Activity:
Line by line, copy the data below exactly.

Provided entries:
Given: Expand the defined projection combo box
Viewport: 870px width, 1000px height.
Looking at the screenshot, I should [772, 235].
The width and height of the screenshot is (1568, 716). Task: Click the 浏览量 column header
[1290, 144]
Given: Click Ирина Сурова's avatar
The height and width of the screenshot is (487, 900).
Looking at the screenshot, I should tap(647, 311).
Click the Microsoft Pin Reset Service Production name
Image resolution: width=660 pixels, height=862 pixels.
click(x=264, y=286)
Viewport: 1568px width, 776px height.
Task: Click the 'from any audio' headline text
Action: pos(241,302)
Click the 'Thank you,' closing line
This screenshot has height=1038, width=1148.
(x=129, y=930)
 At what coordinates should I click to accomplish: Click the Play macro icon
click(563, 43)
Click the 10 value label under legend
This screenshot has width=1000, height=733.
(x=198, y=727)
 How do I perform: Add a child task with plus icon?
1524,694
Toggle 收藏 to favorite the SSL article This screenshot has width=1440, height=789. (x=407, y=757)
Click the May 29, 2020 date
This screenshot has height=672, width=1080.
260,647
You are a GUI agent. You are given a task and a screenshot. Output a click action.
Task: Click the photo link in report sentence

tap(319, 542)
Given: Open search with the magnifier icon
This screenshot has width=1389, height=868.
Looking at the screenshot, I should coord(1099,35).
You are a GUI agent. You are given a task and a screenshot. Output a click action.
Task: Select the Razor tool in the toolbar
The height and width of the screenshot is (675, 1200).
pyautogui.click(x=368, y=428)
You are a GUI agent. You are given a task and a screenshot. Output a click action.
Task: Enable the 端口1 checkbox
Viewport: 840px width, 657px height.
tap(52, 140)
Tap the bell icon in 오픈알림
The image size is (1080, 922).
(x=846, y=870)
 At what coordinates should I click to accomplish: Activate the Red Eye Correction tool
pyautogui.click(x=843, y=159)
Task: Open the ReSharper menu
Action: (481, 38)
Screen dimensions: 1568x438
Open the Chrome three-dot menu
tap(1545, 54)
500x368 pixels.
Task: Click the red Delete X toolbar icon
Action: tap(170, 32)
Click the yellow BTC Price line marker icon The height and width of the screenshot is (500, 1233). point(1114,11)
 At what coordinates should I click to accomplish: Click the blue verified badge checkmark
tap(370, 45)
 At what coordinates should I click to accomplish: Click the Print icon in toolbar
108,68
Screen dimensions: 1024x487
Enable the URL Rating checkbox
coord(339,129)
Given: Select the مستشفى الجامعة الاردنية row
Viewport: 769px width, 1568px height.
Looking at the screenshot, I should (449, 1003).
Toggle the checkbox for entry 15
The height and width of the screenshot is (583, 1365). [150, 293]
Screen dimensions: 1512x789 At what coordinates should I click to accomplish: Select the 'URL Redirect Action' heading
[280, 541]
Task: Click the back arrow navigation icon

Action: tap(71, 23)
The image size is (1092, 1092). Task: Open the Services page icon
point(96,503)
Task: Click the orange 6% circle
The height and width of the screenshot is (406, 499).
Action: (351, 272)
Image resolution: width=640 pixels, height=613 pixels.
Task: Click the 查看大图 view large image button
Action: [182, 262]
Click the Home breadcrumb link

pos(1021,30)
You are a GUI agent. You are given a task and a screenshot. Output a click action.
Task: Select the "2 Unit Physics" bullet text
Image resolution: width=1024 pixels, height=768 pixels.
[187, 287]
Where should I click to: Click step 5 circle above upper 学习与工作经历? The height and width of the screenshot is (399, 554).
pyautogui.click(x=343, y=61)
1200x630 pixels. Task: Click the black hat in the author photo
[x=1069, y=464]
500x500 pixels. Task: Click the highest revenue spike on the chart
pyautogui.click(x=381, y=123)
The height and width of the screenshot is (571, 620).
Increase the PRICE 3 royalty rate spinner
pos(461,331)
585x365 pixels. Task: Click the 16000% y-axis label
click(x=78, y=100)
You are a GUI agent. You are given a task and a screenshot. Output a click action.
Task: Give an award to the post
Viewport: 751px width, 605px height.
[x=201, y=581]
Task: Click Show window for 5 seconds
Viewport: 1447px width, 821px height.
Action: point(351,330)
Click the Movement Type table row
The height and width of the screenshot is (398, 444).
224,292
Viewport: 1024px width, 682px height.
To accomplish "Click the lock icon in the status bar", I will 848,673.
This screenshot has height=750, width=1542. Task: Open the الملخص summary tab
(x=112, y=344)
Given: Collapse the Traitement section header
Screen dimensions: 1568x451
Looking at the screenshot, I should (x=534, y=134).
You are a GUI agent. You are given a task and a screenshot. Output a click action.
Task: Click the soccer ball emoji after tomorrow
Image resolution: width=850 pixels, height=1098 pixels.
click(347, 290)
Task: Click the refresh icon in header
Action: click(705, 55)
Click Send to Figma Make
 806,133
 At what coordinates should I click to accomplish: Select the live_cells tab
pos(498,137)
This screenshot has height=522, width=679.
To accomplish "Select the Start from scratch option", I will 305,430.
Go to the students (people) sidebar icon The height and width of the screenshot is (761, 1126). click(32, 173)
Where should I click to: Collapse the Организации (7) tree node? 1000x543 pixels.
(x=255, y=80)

Answer box:
Given: Expand the defined projection combo box
Viewport: 870px width, 1000px height.
Looking at the screenshot, I should [772, 235].
The width and height of the screenshot is (1568, 716). Task: Click the 浏览量 column header
[1290, 144]
Given: Click Ирина Сурова's avatar
The height and width of the screenshot is (487, 900).
Looking at the screenshot, I should tap(647, 311).
Click the Microsoft Pin Reset Service Production name
Image resolution: width=660 pixels, height=862 pixels.
click(x=264, y=286)
Viewport: 1568px width, 776px height.
Task: Click the 'from any audio' headline text
Action: pos(241,302)
Click the 'Thank you,' closing line
This screenshot has height=1038, width=1148.
(x=129, y=930)
 At what coordinates should I click to accomplish: Click the Play macro icon
click(563, 43)
Click the 10 value label under legend
This screenshot has width=1000, height=733.
(x=198, y=727)
 How do I perform: Add a child task with plus icon?
1524,694
Toggle 收藏 to favorite the SSL article This screenshot has width=1440, height=789. (x=407, y=757)
Click the May 29, 2020 date
This screenshot has height=672, width=1080.
260,647
You are a GUI agent. You are given a task and a screenshot. Output a click action.
Task: Click the photo link in report sentence

tap(319, 542)
Given: Open search with the magnifier icon
This screenshot has width=1389, height=868.
Looking at the screenshot, I should coord(1099,35).
You are a GUI agent. You are given a task and a screenshot. Output a click action.
Task: Select the Razor tool in the toolbar
The height and width of the screenshot is (675, 1200).
pyautogui.click(x=368, y=428)
You are a GUI agent. You are given a task and a screenshot. Output a click action.
Task: Enable the 端口1 checkbox
Viewport: 840px width, 657px height.
tap(52, 140)
Tap the bell icon in 오픈알림
The image size is (1080, 922).
(x=846, y=870)
 At what coordinates should I click to accomplish: Activate the Red Eye Correction tool
pyautogui.click(x=843, y=159)
Task: Open the ReSharper menu
Action: (481, 38)
Screen dimensions: 1568x438
Open the Chrome three-dot menu
tap(1545, 54)
500x368 pixels.
Task: Click the red Delete X toolbar icon
Action: tap(170, 32)
Click the yellow BTC Price line marker icon The height and width of the screenshot is (500, 1233). point(1114,11)
 At what coordinates should I click to accomplish: Click the blue verified badge checkmark
tap(370, 45)
 At what coordinates should I click to accomplish: Click the Print icon in toolbar
108,68
Screen dimensions: 1024x487
Enable the URL Rating checkbox
coord(339,129)
Given: Select the مستشفى الجامعة الاردنية row
Viewport: 769px width, 1568px height.
Looking at the screenshot, I should (449, 1003).
Toggle the checkbox for entry 15
The height and width of the screenshot is (583, 1365). [150, 293]
Screen dimensions: 1512x789 At what coordinates should I click to accomplish: Select the 'URL Redirect Action' heading
[280, 541]
Task: Click the back arrow navigation icon

Action: tap(71, 23)
The image size is (1092, 1092). Task: Open the Services page icon
point(96,503)
Task: Click the orange 6% circle
The height and width of the screenshot is (406, 499).
Action: (351, 272)
Image resolution: width=640 pixels, height=613 pixels.
Task: Click the 查看大图 view large image button
Action: [182, 262]
Click the Home breadcrumb link

pos(1021,30)
You are a GUI agent. You are given a task and a screenshot. Output a click action.
Task: Select the "2 Unit Physics" bullet text
Image resolution: width=1024 pixels, height=768 pixels.
[187, 287]
Where should I click to: Click step 5 circle above upper 学习与工作经历? The height and width of the screenshot is (399, 554).
pyautogui.click(x=343, y=61)
1200x630 pixels. Task: Click the black hat in the author photo
[x=1069, y=464]
500x500 pixels. Task: Click the highest revenue spike on the chart
pyautogui.click(x=381, y=123)
The height and width of the screenshot is (571, 620).
Increase the PRICE 3 royalty rate spinner
pos(461,331)
585x365 pixels. Task: Click the 16000% y-axis label
click(x=78, y=100)
You are a GUI agent. You are given a task and a screenshot. Output a click action.
Task: Give an award to the post
Viewport: 751px width, 605px height.
[x=201, y=581]
Task: Click Show window for 5 seconds
Viewport: 1447px width, 821px height.
Action: point(351,330)
Click the Movement Type table row
The height and width of the screenshot is (398, 444).
224,292
Viewport: 1024px width, 682px height.
To accomplish "Click the lock icon in the status bar", I will 848,673.
This screenshot has height=750, width=1542. Task: Open the الملخص summary tab
(x=112, y=344)
Given: Collapse the Traitement section header
Screen dimensions: 1568x451
Looking at the screenshot, I should (x=534, y=134).
You are a GUI agent. You are given a task and a screenshot. Output a click action.
Task: Click the soccer ball emoji after tomorrow
Image resolution: width=850 pixels, height=1098 pixels.
click(347, 290)
Task: Click the refresh icon in header
Action: click(705, 55)
Click Send to Figma Make
 806,133
 At what coordinates should I click to accomplish: Select the live_cells tab
pos(498,137)
This screenshot has height=522, width=679.
To accomplish "Select the Start from scratch option", I will 305,430.
Go to the students (people) sidebar icon The height and width of the screenshot is (761, 1126). click(32, 173)
Where should I click to: Collapse the Организации (7) tree node? 1000x543 pixels.
(x=255, y=80)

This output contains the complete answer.